**Task statement:** Text only, exactly as given: reproduce the entries below without their pictures.
☆ ☆ ☆ ☆ ☆
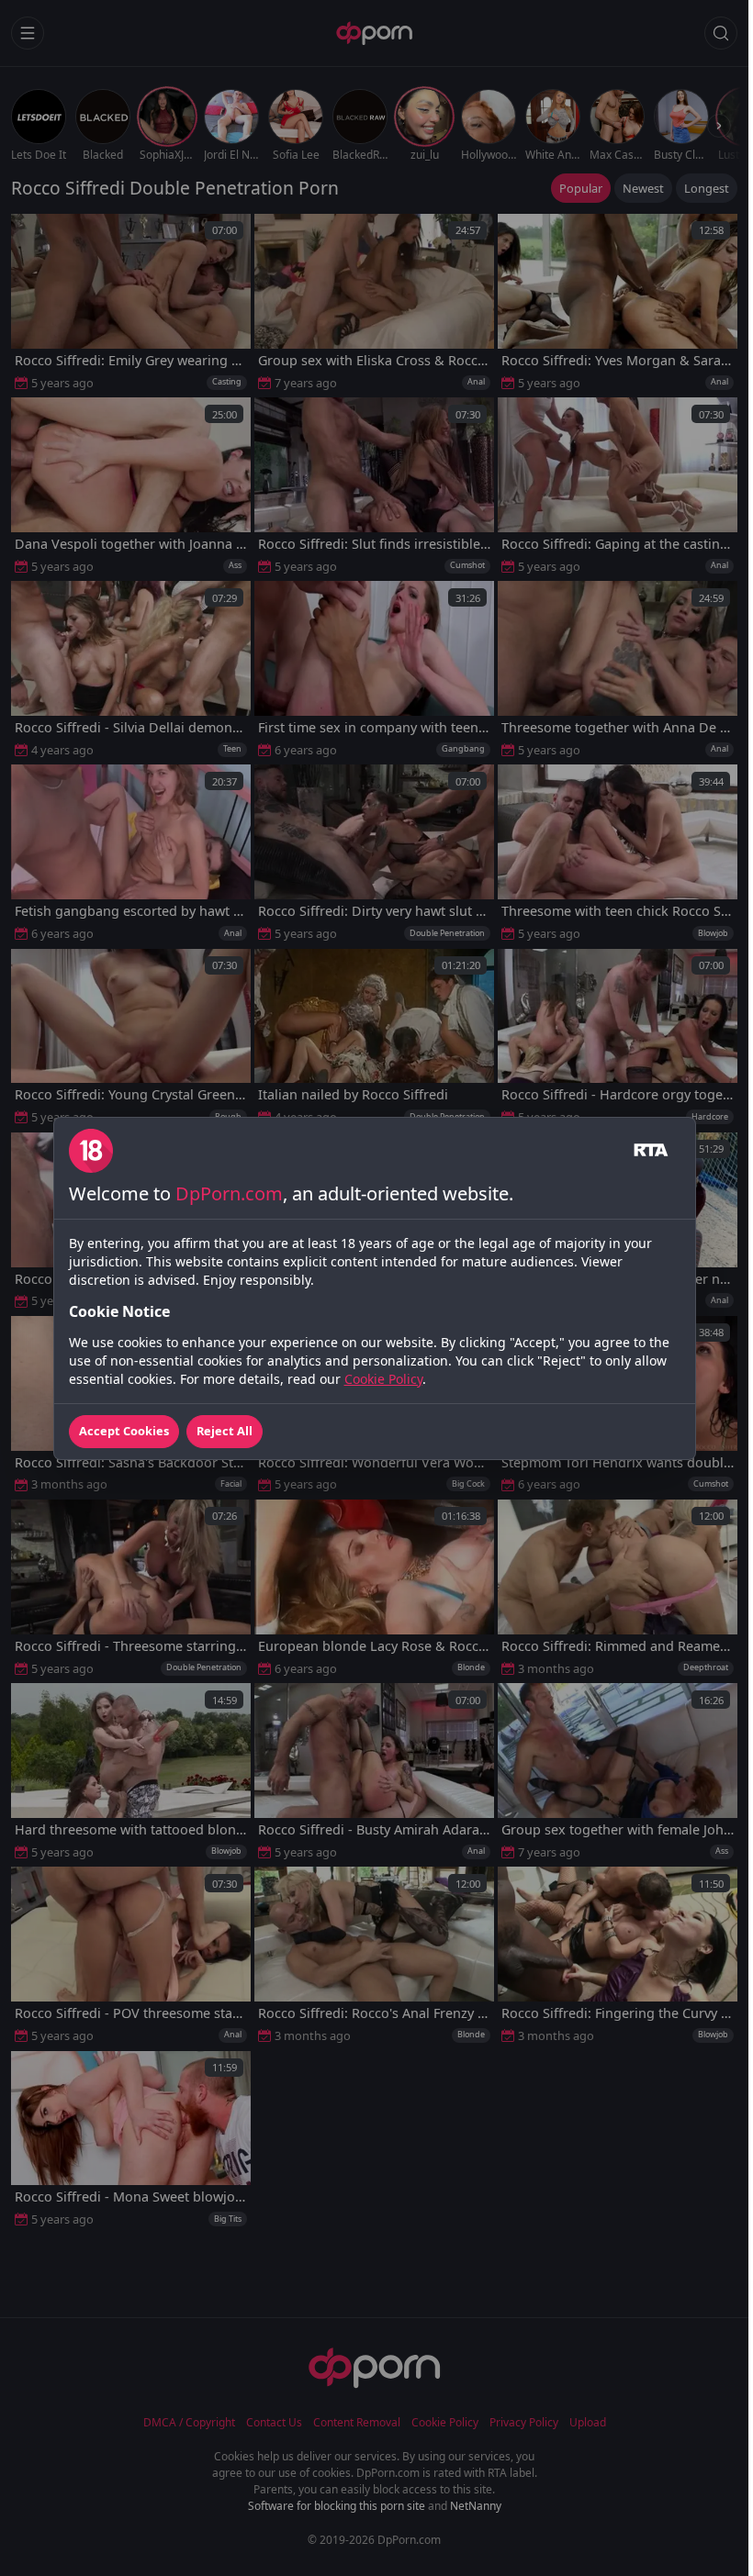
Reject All (225, 1430)
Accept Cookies (124, 1430)
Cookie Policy (383, 1379)
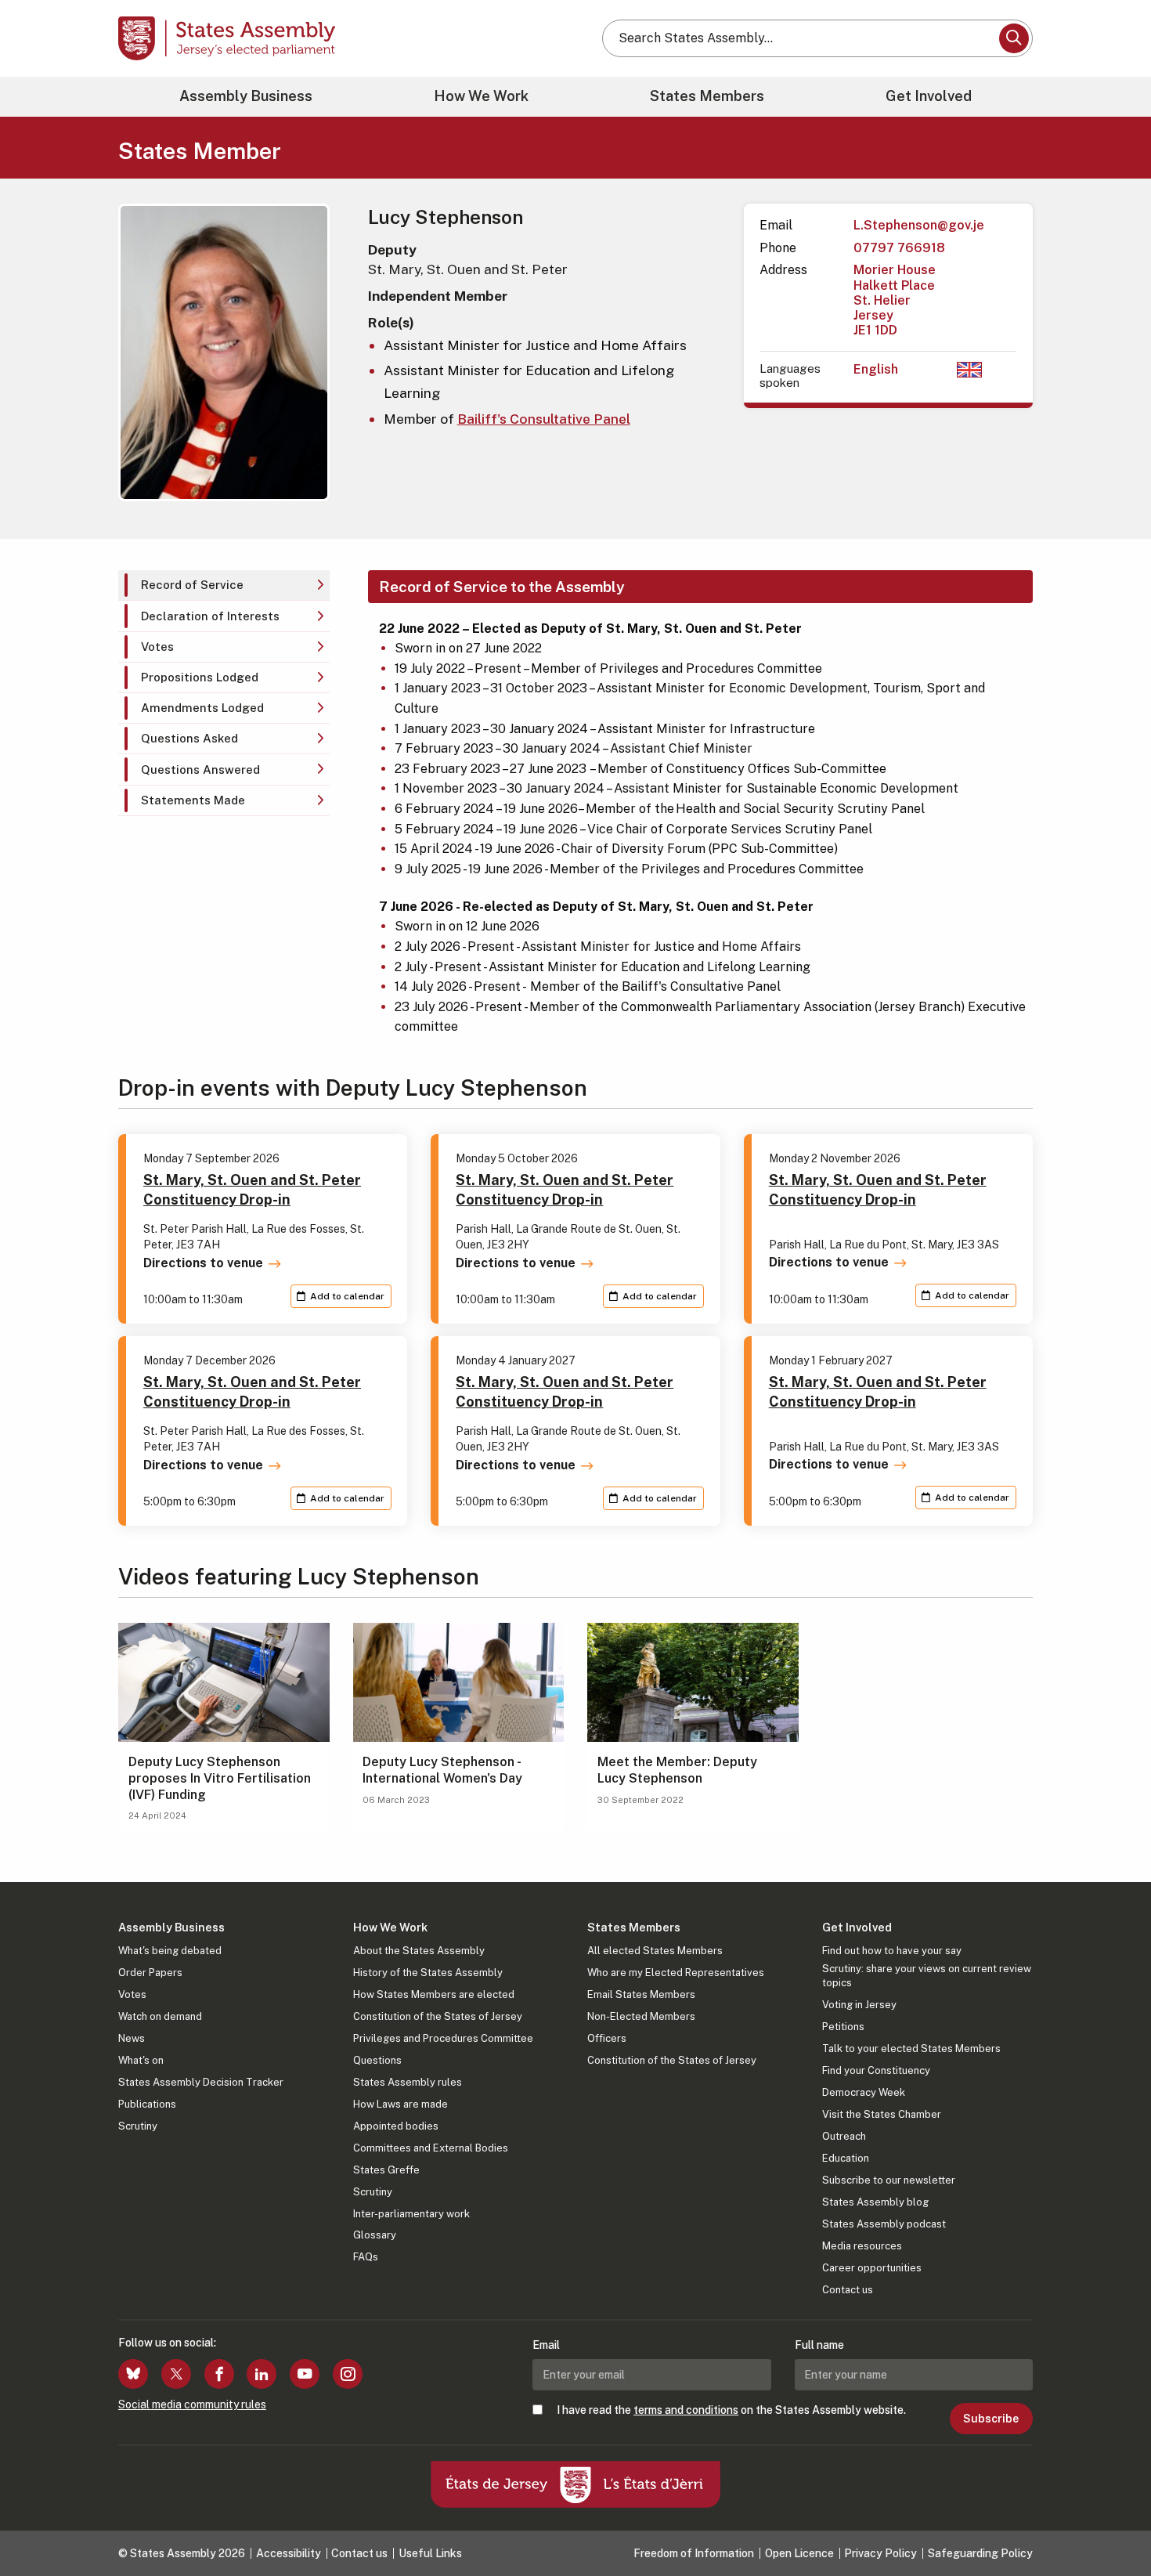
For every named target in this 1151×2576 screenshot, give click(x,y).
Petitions (843, 2026)
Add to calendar (347, 1296)
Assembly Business (245, 96)
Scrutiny (137, 2126)
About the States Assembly (419, 1950)
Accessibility (288, 2553)
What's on (141, 2060)
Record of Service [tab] (192, 584)
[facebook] (219, 2374)
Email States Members (641, 1994)
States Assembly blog (875, 2202)
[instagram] (348, 2374)
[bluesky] (133, 2374)
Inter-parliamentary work (411, 2214)
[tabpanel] (693, 803)
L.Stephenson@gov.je (918, 225)
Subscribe (991, 2418)
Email (546, 2345)
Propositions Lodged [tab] (199, 677)
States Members (707, 96)
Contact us (847, 2290)
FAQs (365, 2257)
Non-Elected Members (641, 2016)
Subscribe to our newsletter (888, 2180)
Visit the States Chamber (881, 2114)
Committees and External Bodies (430, 2148)
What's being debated (170, 1950)
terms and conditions (685, 2410)
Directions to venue (203, 1262)
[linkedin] (261, 2374)
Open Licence (799, 2553)
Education (845, 2158)
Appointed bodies (395, 2126)
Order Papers (150, 1972)
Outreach (844, 2136)
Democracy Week (863, 2092)
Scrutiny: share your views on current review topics (926, 1976)
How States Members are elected (433, 1994)
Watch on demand (160, 2016)
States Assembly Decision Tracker (200, 2082)
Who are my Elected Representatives (675, 1972)
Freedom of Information (693, 2553)
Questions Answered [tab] (200, 769)
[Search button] (1014, 38)
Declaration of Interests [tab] (210, 616)
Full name (819, 2345)
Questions (377, 2060)
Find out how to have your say (892, 1950)
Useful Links (430, 2553)
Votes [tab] (157, 646)
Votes (132, 1994)
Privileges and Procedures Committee (443, 2038)
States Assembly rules (407, 2082)
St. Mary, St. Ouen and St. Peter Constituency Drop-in (252, 1190)
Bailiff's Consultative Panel (543, 418)
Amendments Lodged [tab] (202, 707)
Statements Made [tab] (193, 800)
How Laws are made (400, 2104)
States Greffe (386, 2170)
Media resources (862, 2246)
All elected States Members (655, 1950)
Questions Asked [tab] (189, 738)
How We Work (481, 96)
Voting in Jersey (859, 2005)
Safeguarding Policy (980, 2553)
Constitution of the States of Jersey (437, 2016)
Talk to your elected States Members (911, 2048)
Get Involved (929, 96)
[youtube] (304, 2374)
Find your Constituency (876, 2070)
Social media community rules (192, 2404)
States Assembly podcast (884, 2224)
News (131, 2038)
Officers (606, 2038)
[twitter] (176, 2374)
☆ ☆ ☆ ☆ ☆
**Answer for the task:**
Reject All (225, 1430)
Accept Cookies (124, 1430)
Cookie Policy (383, 1379)
For every named target in this 1151×2576 screenshot, give click(x,y).
Petitions (843, 2026)
Add to calendar (347, 1296)
Assembly Business (245, 96)
Scrutiny (137, 2126)
About the States Assembly (419, 1950)
Accessibility (288, 2553)
What's on (141, 2060)
Record of Service [tab] (192, 584)
[facebook] (219, 2374)
Email States Members (641, 1994)
States Assembly blog (875, 2202)
[instagram] (348, 2374)
[bluesky] (133, 2374)
Inter-parliamentary work (411, 2214)
[tabpanel] (693, 803)
L.Stephenson@gov.je (918, 225)
Subscribe (991, 2418)
Email (546, 2345)
Propositions Lodged [tab] (199, 677)
States Members (707, 96)
Contact us (847, 2290)
FAQs (365, 2257)
Non-Elected Members (641, 2016)
Subscribe to our newsletter (888, 2180)
Visit the States Chamber (881, 2114)
Committees and External Bodies (430, 2148)
What's being debated (170, 1950)
terms and conditions (685, 2410)
Directions to venue (203, 1262)
[linkedin] (261, 2374)
Open Licence (799, 2553)
Education (845, 2158)
Appointed bodies (395, 2126)
Order Papers (150, 1972)
Outreach (844, 2136)
Democracy Week (863, 2092)
Scrutiny: share your views on current review topics (926, 1976)
How States Members are elected (433, 1994)
Watch on demand (160, 2016)
States Assembly Decision Tracker (200, 2082)
Who are my Elected Representatives (675, 1972)
Freedom of Information (693, 2553)
Questions Answered [tab] (200, 769)
[Search button] (1014, 38)
Declaration of Interests [tab] (210, 616)
Full name (819, 2345)
Questions (377, 2060)
Find out how to have your say (892, 1950)
Useful Links (430, 2553)
Votes [tab] (157, 646)
Votes (132, 1994)
Privileges and Procedures Committee (443, 2038)
States Assembly rules (407, 2082)
St. Mary, St. Ouen and St. Peter Constituency Drop-in (252, 1190)
Bailiff's Consultative Panel (543, 418)
Amendments Lodged [tab] (202, 707)
Statements Made [tab] (193, 800)
How Laws are made (400, 2104)
States Greffe (386, 2170)
Media resources (862, 2246)
All elected States Members (655, 1950)
Questions Asked [tab] (189, 738)
How We Work (481, 96)
Voting in Jersey (859, 2005)
Safeguarding Policy (980, 2553)
Constitution of the States of Jersey (437, 2016)
Talk to your elected States Members (911, 2048)
Get Involved (929, 96)
[youtube] (304, 2374)
Find your Constituency (876, 2070)
Social media community rules (192, 2404)
States Assembly podcast (884, 2224)
News (131, 2038)
Officers (606, 2038)
[twitter] (176, 2374)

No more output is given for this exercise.